Harald Lindig – »Am Rand entlang. Neue Gedichte«

Person

Holger Uske

Orte

Manebach

Suhl

Thema

Gelesen & Wiedergelesen

Autor

Holger Uske

Alle Rechte beim Autor. Abdruck mit freundlicher Genehmigung des Autors. Erstdruck in: Palmbaum, Heft 2/2024.

Hol­ger Uske

Lyri­sche Landschaften

 

Harald Lin­dig ist seit Jahr­zehn­ten eine mar­kante Größe im lite­ra­ri­schen Südthüringen. Mit sei­nen ver­spiel­ten, phan­ta­sie­vol­len und zumeist den gän­gi­gen Begriff gerade ange­sag­ter Lite­ra­tur kon­ter­ka­rie­ren­den Arbei­ten stößt er immer wie­der auf große Reso­nanz. So gesche­hen auch bei den Pre­mie­ren sei­nes neuen Gedicht­ban­des Am Rand ent­lang in Ilmenau und Suhl. Lin­digs Ver­mö­gen, die Zuhö­rer auf seine poe­ti­schen Ausflüge mit­zu­neh­men, ist beein­dru­ckend und spie­gelt sich in sei­nem 96-sei­ti­gen neuen Band.

Seine the­ma­ti­sche Viel­falt reicht von den letz­ten Geheim­nis­sen der ihn umge­ben­den Thüringer Land­schaft – zuwei­len gespickt mit Kind­heits­er­in­ne­run­gen – über ein­ge­stan­dene Distanz zu kom­mu­ni­ka­ti­ven Ver­zer­run­gen bis hin zu tief durch­lit­te­nen Erfah­run­gen. Wie sonst käme Wahr­heit ins Gedicht? Mit die­sem Buch setzt der Autor einen wei­te­ren Mei­len­stein auf sei­nem lite­ra­ri­schen Weg.
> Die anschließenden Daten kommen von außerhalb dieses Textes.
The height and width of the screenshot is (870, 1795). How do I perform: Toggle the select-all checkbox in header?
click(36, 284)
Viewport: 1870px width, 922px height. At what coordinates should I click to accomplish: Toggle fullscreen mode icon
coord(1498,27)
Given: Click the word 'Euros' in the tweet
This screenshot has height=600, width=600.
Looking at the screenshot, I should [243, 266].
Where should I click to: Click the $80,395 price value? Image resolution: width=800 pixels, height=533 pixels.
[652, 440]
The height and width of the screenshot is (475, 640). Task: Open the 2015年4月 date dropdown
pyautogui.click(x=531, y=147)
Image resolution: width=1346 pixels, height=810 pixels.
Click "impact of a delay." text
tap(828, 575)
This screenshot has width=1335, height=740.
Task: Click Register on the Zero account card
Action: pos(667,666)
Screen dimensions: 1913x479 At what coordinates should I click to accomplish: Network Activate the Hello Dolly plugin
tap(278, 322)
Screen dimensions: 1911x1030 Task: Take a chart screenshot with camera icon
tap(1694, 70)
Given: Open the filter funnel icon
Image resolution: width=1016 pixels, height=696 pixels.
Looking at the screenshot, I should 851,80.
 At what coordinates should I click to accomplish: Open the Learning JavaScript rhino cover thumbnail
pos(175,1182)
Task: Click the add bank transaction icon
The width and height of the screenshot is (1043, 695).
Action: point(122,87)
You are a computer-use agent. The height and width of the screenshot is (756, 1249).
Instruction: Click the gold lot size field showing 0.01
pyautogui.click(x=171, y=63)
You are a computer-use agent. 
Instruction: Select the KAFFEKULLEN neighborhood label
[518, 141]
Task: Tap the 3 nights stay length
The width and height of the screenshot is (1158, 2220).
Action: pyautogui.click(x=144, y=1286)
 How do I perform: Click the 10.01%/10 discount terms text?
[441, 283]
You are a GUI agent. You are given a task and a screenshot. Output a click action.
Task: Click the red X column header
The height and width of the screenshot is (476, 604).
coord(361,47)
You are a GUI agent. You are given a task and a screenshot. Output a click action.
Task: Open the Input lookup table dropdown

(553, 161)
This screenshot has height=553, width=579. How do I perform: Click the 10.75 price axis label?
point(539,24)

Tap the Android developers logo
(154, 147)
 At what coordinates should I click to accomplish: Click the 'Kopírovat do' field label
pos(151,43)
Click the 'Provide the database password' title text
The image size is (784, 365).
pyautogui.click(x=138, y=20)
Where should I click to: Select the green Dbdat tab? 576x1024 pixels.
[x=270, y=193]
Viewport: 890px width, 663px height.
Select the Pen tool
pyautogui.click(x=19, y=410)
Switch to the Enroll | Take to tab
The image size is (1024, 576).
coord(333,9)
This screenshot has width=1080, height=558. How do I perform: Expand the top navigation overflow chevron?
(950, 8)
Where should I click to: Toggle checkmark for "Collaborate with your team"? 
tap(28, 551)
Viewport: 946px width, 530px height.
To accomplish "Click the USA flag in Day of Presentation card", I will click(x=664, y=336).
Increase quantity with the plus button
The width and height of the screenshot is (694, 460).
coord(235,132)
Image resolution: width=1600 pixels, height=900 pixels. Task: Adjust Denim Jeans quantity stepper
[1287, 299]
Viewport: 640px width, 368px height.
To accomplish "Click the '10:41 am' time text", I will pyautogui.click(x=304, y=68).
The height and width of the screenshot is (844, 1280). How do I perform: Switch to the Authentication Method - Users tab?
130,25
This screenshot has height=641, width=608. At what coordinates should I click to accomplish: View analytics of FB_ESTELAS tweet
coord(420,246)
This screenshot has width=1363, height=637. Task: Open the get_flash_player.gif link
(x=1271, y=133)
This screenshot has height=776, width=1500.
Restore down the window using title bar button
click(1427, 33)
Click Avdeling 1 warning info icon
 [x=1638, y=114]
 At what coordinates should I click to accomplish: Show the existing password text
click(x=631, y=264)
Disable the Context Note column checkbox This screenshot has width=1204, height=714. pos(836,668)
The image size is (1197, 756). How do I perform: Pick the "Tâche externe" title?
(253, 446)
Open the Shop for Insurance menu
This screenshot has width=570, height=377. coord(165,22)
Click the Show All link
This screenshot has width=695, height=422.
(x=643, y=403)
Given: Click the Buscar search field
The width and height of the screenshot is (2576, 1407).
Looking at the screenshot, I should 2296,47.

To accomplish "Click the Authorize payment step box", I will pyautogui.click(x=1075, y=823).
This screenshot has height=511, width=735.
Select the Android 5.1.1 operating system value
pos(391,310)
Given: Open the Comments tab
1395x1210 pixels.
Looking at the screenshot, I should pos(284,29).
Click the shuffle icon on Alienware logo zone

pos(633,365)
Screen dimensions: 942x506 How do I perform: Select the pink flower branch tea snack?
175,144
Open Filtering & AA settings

Her­aus­ge­ber André Schin­kel, der seit lan­gem der Südthüringer Szene zur Seite steht, sagt zu der neuen Publi­ka­tion in sei­nem Nach­satz: »Harald Lin­dig hat … über die Jahre eine ganz und gar eigene Stimme ent­wi­ckelt und bewahrt – sein Gedicht ist scharf im Sinn und kon­kret wie poe­tisch in der Anspra­che zugleich, chan­gie­rend zwi­schen gro­ßer Sicher­heit im Tritt und Auf­be­geh­ren für die Wahr­heit in den Dingen.«

Dem stu­dier­ten Phy­si­ker gelingt es in sei­nen Tex­ten, seine überbordende Phan­ta­sie in ein Span­nungs­feld zu set­zen zur allzu oft schein­bar bana­len Wirk­lich­keit. In Kopf­bahn­hof heißt es bei­spiels­weise: »Trep­pen flu­ten Vor­hal­len, / Kat­zen jam­mern hin­ter den Türen / der Schließ­fä­cher, / in den Höh­len der Unterführungen / lau­ert das Vorübergehen.« In Wild­nis ist zu lesen: »Berge bal­len / Permafrost-Fäuste.«

Der Leser ahnt das Ver­häng­nis, das hin­ter die­sen Zei­len wohnt, das schein­bar ein­fach Gesagte birgt auch die Gefähr­dun­gen unse­rer Welt. Der Dich­ter Harald Lin­dig spielt sub­til mit Wahr­neh­mungs­mus­tern wie einst der »Klei­nen Huf­ei­sen­nase« (im Gedicht Bume­rang), ver­mag aber ebenso die Schön­heit des Augen­blicks ein­zu­fan­gen wie in Nach Mit­ter­nacht, wo von einer wei­ßen Katze »mit dem Hals­band / aus Mond­leuch­ten / unten am Gar­ten­tor« die Rede ist. Ebenso ver­frem­det er Erleb­tes – und kehrt dabei zum Eige­nen zurück, wie in Durchs Moor zu lesen: »hin­ter den Fel­dern / tröste ich die Rog­genmuh­men / die ermat­tet an den Böschun­gen / der Wege lie­gen // sie aber hel­fen mir / aus mei­ner alten Haut«.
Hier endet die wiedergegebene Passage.